Two gaps hiding in plain sight
The branch started as routine maintenance. Four docs issues, all small — update some type names, remove a stale deferred note, update the neural-text section, register a new repo in the build dashboards. Nothing that should surprise anyone.
It didn’t quite work out that way.
The names the API outgrew
When casehub-worker was being designed, PLATFORM.md was written with the working names: WorkerContext, WorkerSpec, WorkerCapability. These names made sense at the time — they described what the types were conceptually before the API crystallised.
The API shipped as Worker, Capability, WorkerFunction, WorkerResult, WorkerOutcome, PlannedAction. The repo is live, the code is published, downstream consumers will depend on these names. But PLATFORM.md still said WorkerContext and friends — five occurrences across the capability ownership table, the build order diagram, the cross-dependency table, and the coherence protocol.
Nobody caught it because the names are close enough to be meaningful. A reader skimming PLATFORM.md would assume WorkerContext is roughly what they’re looking for. It’s only when you go to wire it up and look at the actual API that you find the names don’t exist.
The detection only happened because we were updating the same section for a different reason.

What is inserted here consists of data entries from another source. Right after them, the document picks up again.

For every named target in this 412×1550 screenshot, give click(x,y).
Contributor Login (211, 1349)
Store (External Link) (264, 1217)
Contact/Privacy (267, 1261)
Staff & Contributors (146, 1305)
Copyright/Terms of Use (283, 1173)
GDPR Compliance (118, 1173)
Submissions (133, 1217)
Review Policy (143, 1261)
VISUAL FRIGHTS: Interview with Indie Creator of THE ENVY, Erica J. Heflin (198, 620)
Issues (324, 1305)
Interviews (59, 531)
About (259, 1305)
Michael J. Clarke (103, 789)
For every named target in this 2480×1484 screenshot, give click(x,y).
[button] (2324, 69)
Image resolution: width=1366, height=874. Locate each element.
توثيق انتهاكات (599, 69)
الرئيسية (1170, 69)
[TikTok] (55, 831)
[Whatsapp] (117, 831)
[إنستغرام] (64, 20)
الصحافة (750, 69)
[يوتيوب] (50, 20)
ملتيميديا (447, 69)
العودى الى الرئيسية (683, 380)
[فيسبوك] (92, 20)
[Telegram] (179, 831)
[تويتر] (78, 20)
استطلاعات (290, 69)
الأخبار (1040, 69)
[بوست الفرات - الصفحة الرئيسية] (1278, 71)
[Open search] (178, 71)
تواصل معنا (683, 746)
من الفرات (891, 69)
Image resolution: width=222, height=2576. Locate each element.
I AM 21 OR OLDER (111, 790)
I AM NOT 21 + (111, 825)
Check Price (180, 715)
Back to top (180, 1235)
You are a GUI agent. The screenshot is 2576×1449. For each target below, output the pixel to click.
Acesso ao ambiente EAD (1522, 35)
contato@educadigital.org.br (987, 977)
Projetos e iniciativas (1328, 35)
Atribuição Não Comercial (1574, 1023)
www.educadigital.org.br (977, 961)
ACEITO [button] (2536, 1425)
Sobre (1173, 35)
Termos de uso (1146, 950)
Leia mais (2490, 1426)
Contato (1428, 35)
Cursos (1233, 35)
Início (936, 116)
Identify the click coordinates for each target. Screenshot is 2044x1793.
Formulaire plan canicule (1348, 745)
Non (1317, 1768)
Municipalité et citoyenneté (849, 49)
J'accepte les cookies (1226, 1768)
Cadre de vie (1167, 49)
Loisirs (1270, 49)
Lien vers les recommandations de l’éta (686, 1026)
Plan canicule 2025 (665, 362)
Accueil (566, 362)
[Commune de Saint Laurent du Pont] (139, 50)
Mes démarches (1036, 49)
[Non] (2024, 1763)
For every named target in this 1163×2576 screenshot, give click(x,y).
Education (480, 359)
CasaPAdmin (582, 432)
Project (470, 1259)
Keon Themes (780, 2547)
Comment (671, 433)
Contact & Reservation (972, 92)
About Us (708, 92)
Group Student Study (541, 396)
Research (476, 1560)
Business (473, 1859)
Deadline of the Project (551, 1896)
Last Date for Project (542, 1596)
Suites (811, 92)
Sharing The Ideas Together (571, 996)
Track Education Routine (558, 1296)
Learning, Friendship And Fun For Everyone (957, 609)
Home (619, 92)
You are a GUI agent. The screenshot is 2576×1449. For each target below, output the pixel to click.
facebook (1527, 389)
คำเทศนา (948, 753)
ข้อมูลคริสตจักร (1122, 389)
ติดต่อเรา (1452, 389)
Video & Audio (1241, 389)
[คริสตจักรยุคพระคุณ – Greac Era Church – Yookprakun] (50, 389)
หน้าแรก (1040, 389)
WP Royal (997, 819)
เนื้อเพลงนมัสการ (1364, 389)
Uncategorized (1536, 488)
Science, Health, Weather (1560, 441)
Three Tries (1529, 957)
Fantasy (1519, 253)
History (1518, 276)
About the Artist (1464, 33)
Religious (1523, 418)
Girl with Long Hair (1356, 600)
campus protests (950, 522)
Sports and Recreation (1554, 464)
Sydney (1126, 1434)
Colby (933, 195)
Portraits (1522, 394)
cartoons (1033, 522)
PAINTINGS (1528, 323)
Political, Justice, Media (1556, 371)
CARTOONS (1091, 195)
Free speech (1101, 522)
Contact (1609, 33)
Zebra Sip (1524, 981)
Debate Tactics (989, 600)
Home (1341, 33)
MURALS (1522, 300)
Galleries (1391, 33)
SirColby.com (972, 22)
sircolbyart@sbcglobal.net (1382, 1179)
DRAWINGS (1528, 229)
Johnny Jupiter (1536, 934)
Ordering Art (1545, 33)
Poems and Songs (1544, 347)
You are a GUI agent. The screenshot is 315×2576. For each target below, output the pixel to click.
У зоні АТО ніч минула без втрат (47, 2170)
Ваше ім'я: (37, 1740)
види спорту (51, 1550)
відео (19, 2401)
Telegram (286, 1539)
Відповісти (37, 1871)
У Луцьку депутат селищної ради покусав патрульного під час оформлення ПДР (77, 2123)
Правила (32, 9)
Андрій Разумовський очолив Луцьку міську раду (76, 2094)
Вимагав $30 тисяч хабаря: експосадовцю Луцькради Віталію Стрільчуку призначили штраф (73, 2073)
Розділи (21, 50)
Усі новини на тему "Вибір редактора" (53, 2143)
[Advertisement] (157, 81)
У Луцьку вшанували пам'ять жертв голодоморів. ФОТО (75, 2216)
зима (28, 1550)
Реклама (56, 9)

A promise buried in an epic
The second surprise came when closing #277 — the CloudEvent infrastructure rollout epic. All five sub-issues were closed. Straightforward.
Before closing, I read the epic body. One line: “casehub-ras consumes @ObservesAsync CloudEvent but requires its own issue and design.” I checked the casehub-ras issues. No such issue existed.
The pattern is familiar: someone writing the epic description documents the known follow-on inline rather than filing it. At epic-close time, the sub-issues are checked, all green, the epic closes — and the promised issue is gone. It only survives if someone reads the description carefully rather than scanning the checklist.
We filed casehub-ras#11 and closed #277 referencing it.
The type name drift is a specific instance of a broader problem — docs written during design diverge from docs written after it. When API terminology evolves, the pre-finalisation docs don’t update automatically. For a long-lived platform document like PLATFORM.md that accumulates sections over months, this divergence is nearly guaranteed unless someone audits the name vocabulary after each API release. The routine batch is when that audit happens by accident.